- **REQUIREMENTS**: Please scale the items below, from the line that contains "Point to the living" through the line that contains "click(x=150, y=12)", giving only those lines again, requests included. Multiply every coordinate in the answers by 0.65 and round each result to a whole number, with halves going up.
··· DATA ···
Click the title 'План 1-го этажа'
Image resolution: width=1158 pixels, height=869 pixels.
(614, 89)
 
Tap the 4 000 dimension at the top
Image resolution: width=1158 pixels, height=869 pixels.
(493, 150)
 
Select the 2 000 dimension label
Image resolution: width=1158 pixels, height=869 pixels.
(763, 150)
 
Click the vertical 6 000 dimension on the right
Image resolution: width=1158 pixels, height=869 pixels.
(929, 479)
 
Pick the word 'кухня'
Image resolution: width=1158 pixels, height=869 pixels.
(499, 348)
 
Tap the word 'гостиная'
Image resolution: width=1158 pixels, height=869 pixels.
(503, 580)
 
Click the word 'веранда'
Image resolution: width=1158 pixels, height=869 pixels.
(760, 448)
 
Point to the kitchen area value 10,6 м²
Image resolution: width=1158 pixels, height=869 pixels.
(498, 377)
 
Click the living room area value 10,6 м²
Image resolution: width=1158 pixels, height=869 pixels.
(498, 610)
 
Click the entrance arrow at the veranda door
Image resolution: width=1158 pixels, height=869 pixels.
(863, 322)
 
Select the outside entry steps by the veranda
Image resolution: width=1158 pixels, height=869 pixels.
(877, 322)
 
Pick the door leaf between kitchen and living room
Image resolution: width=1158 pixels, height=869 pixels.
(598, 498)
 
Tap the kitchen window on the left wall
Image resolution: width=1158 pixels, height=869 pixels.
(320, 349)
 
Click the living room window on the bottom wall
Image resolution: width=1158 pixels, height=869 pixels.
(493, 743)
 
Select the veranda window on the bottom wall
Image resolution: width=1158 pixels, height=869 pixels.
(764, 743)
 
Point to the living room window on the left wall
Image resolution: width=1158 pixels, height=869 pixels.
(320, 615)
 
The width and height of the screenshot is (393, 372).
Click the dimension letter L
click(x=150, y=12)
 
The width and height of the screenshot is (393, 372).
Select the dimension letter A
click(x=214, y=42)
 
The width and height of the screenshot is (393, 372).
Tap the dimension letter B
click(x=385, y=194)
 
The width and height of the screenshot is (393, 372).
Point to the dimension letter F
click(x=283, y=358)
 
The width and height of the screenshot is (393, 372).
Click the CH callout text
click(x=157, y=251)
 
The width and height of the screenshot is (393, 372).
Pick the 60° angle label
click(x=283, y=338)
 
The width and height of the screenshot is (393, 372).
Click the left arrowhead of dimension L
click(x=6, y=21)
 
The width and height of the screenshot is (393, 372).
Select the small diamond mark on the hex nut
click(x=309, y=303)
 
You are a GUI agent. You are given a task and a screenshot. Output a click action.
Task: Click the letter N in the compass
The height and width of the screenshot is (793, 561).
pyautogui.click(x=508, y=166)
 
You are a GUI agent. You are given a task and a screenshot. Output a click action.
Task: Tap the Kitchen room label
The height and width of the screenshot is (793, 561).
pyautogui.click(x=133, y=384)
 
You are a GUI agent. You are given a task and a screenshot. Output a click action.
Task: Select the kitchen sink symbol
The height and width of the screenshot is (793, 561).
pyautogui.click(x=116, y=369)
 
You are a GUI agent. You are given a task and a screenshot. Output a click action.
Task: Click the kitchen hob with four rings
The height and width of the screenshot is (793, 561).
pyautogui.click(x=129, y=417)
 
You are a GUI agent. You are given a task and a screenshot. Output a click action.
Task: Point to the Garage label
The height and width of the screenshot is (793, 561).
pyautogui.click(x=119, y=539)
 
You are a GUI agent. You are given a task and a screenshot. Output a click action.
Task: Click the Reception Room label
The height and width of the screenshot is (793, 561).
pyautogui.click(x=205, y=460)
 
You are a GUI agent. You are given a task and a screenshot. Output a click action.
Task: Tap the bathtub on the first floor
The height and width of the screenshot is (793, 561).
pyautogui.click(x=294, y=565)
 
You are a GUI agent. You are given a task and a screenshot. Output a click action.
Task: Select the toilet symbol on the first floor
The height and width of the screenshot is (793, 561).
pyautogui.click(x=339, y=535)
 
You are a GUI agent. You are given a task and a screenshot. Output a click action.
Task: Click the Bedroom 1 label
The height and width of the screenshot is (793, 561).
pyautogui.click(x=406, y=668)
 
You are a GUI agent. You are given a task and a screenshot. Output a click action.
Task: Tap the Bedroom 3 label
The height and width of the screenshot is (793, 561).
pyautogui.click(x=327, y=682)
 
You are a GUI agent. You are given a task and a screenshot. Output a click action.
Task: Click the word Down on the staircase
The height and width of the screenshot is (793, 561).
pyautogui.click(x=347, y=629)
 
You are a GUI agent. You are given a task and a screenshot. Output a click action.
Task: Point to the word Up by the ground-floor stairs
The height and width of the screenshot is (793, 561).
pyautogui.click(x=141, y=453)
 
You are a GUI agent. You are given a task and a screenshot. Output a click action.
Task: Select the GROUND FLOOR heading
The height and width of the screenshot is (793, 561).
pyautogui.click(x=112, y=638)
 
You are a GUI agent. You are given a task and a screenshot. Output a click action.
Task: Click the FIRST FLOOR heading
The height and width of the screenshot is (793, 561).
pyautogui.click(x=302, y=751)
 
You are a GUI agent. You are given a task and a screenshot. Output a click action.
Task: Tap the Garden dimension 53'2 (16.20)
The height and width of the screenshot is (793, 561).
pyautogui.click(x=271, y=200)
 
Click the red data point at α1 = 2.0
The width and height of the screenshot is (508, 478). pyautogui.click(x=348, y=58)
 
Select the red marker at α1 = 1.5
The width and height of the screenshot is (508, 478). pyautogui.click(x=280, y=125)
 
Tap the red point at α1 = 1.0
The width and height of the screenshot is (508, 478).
···
- **RESPONSE TO THIS TASK**:
Point to the living room window on the left wall
Image resolution: width=1158 pixels, height=869 pixels.
(208, 400)
 
The width and height of the screenshot is (393, 372).
Click the dimension letter L
click(x=98, y=8)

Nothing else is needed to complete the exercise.